Millie showed her teeth. Very white and a little sharp. “You married a hundred-thou-a-year executive. I’d have settled for that. But if it wasn’t enough for him, why should what I make be enough for me? I met his little playmates that time I visited you in Austin. I had a hunch there was money to be made. When I called, they told me just how and why.”

“What happens to us?” I asked.

“You’ll both stay here with me until that phone rings. It’ll be Boyd giving me thumbs up. I’ll have to lock you in the bathroom when I leave, but you’ll find a way out soon enough. You can have the condo, Charlotte. It isn’t paid for.”

“The boy had nothing to do with Corcoran’s scam,” I said. “You’re putting him in front of the guns too.”

“Rich kid.
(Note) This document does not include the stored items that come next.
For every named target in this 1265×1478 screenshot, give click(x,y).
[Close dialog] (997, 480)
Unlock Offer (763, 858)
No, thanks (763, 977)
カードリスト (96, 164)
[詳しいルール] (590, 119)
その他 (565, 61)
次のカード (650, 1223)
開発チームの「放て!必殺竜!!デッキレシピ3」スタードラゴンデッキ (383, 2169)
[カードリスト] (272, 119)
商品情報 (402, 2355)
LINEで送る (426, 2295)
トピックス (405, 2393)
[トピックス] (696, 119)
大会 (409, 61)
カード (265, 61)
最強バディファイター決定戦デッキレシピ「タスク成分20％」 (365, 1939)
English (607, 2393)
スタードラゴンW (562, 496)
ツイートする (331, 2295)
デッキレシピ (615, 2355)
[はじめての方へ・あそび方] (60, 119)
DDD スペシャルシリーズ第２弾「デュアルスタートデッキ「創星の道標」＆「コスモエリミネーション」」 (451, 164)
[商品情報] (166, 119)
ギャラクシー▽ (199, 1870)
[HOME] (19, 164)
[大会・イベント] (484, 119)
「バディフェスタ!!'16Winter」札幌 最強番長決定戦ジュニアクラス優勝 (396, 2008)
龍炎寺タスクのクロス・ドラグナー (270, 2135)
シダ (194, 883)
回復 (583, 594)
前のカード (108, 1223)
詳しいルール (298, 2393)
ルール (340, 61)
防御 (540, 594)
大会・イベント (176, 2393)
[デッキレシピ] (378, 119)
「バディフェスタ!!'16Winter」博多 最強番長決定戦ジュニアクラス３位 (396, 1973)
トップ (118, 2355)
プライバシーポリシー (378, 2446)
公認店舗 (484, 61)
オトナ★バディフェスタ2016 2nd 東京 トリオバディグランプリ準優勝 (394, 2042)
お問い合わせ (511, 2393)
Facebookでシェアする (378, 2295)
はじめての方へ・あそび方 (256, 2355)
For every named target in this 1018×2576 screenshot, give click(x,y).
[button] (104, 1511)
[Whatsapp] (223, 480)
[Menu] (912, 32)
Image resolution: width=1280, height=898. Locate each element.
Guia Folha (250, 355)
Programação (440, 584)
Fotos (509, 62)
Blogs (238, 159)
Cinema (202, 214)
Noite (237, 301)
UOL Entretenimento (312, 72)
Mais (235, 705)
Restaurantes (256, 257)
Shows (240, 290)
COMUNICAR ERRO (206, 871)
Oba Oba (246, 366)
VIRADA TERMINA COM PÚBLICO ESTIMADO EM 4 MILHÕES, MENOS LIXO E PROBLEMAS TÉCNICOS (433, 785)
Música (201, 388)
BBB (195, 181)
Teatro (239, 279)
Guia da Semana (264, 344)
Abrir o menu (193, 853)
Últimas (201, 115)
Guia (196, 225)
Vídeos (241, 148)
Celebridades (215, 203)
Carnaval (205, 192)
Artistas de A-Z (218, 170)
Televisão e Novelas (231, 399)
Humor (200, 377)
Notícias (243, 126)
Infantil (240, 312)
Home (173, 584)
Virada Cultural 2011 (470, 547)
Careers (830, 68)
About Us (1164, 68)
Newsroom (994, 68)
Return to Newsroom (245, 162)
What do I owe him?”

“They won’t hurt Tommy.” Mrs. Corcoran got up.

“Sit down.” The gun jerked.

But she was moving. I threw my arm in front of her. She knocked it aside and charged. Millie squeezed the trigger. It clicked. Her cousin was all over her then, kicking and shrieking and clawing at her eyes. It was interesting to see. Millie was healthier, but she was standing between a mother and her child. When the gun came up to slap the side of Mrs. Corcoran’s head, I tipped the odds, reversing ends on the Smith & Wesson I’d scooped up from the rug and tapping Millie behind the ear. Her knees gave then and she trickled through her cousin’s grasp and puddled on the floor.